Problem to work on. The answer should be each line from the entries below that has the word "Toggle" in it.

::: Dataset entries

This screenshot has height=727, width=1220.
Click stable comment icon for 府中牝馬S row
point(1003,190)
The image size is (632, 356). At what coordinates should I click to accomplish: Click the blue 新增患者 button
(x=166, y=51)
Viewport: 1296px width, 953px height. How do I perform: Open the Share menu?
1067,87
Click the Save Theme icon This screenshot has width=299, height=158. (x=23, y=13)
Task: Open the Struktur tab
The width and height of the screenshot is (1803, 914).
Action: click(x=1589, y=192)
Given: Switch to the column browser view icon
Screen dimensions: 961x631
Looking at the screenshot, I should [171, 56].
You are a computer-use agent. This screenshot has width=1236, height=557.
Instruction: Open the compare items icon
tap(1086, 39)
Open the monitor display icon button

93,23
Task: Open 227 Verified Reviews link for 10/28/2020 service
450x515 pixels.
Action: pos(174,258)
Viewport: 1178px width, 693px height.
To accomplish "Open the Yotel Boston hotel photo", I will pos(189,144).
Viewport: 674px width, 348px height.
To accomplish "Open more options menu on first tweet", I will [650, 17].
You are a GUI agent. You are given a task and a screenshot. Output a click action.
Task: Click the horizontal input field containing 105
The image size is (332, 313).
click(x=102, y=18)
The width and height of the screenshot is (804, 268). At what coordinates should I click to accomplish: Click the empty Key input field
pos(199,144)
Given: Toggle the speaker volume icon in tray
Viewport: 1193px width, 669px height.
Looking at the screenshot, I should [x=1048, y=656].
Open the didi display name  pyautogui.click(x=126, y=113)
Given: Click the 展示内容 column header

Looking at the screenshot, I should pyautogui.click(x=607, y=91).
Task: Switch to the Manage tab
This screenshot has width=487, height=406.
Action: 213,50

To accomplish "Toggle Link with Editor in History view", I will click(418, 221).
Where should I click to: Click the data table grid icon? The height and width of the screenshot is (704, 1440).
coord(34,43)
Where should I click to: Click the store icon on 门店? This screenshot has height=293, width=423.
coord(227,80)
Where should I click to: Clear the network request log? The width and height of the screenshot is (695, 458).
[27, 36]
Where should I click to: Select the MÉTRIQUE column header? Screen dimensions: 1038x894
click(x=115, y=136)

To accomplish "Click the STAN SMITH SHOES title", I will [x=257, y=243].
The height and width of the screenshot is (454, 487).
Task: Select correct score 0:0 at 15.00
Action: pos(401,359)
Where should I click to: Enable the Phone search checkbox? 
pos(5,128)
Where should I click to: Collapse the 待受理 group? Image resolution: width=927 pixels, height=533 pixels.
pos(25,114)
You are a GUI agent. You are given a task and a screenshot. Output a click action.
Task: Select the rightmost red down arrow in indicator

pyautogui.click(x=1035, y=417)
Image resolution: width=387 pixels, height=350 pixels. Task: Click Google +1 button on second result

::::::

Result for this exercise.
Given: Toggle the speaker volume icon in tray
To accomplish "Toggle Link with Editor in History view", I will click(418, 221).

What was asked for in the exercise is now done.